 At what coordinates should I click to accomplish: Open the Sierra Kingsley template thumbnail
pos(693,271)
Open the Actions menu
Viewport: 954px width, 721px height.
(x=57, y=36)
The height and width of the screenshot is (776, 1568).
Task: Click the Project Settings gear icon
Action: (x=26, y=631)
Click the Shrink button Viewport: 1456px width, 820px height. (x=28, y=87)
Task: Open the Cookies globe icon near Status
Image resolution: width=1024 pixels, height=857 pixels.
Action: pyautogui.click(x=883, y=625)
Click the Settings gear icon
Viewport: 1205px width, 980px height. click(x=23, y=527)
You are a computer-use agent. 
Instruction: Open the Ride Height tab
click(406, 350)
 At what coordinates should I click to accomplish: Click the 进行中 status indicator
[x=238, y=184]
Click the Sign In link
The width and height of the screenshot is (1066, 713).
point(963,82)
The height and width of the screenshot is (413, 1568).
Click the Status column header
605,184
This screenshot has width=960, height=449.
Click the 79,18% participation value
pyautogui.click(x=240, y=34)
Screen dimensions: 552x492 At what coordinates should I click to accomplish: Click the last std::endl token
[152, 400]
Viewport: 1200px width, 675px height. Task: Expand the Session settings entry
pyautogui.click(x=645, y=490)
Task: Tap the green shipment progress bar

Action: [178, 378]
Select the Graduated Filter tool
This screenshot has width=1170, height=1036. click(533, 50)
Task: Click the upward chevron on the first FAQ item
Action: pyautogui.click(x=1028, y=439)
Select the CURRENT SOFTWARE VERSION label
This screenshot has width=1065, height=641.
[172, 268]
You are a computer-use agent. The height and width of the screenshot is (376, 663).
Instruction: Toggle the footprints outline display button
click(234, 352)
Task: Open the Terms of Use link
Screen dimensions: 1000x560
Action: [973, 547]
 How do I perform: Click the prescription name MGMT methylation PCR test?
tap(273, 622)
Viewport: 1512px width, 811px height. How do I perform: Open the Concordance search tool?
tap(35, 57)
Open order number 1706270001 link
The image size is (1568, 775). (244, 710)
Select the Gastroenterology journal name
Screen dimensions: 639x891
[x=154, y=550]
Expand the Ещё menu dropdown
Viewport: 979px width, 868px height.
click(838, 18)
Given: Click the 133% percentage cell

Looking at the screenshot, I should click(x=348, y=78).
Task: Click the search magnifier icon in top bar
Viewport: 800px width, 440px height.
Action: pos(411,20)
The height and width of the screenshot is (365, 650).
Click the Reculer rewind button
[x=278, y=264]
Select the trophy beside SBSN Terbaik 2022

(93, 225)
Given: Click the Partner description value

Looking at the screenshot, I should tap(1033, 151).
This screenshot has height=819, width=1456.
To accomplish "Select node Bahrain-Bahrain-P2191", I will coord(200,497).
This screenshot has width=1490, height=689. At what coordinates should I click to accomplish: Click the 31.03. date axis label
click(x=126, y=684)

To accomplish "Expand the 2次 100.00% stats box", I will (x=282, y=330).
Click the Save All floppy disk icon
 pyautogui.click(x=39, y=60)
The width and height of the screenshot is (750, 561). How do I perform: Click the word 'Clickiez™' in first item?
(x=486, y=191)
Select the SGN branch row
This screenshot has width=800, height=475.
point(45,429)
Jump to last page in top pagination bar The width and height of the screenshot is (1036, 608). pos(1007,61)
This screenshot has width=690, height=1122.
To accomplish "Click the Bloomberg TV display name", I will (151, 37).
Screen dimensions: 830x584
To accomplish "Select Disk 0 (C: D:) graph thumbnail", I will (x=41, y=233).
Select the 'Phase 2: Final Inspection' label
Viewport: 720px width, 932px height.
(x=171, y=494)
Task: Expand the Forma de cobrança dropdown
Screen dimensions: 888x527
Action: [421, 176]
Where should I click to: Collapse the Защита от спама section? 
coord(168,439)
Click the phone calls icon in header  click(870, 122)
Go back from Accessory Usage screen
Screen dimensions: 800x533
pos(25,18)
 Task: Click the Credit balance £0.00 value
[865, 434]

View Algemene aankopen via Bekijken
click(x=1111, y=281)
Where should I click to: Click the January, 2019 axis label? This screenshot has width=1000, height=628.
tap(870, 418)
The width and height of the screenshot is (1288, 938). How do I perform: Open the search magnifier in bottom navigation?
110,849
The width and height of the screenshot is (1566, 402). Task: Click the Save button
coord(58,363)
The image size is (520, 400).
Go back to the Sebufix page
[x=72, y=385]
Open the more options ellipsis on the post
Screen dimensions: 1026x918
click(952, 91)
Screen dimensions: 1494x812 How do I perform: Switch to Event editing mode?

──────────

* [Task objective]
The word "computer" appears in some lines of the data; state how many such lines there are, and nothing further.

* [The answer]
2